Question

Vapour pressure of pure water at 298 K is 24.8 mm Hg. Calculate the lowering in vapour pressure of an aqueous solution which freezes at –0.3°C. (K\(_f\) of water = 1.86 K kg mol\(^{-1}\))

Hint:

Remember, lowering of vapour pressure is related to the molality and the freezing point depression of the solution. For more precise calculations, consider the mole fraction of the solvent as well.

Answer 1

The decrease in freezing point can be used to calculate the reduction in vapor pressure. The formula for freezing point depression is: \[\Delta T_f = \frac{K_f \cdot m}{1000}\]Here, \(\Delta T_f\) represents the freezing point depression, \(K_f\) is the cryoscopic constant (1.86 K kg mol\(^{-1}\) for water), and \(m\) is the molality of the solution. Given that the solution freezes at -0.3°C, the freezing point depression \(\Delta T_f\) is 0.3 K. We can rearrange the freezing point depression equation to solve for \(m\), the molality:\[m = \frac{\Delta T_f \cdot 1000}{K_f} = \frac{0.3 \cdot 1000}{1.86} = 161.29 \, \text{mol/kg}\]Raoult's Law provides the formula for vapor pressure lowering:\[\frac{\Delta P}{P_0} = m \cdot X_1\]In this equation, \(X_1\) is the mole fraction of the solvent (water), and \(P_0\) is the vapor pressure of pure water.

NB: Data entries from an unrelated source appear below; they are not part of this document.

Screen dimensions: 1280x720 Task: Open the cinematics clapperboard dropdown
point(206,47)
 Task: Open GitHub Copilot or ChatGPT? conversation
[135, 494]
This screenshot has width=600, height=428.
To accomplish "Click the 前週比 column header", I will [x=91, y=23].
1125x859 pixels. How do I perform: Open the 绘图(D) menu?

Due to the high molality of the solution, the vapor pressure lowering can be approximated by:\[\Delta P = P_0 \cdot \left( \frac{m}{1000} \right)\]Substituting the known values:\[\Delta P = 24.8 \cdot \left( \frac{161.29}{1000} \right) = 4.0 \, \text{mm Hg}\]Consequently, the vapor pressure lowering is determined to be 4.0 mm Hg.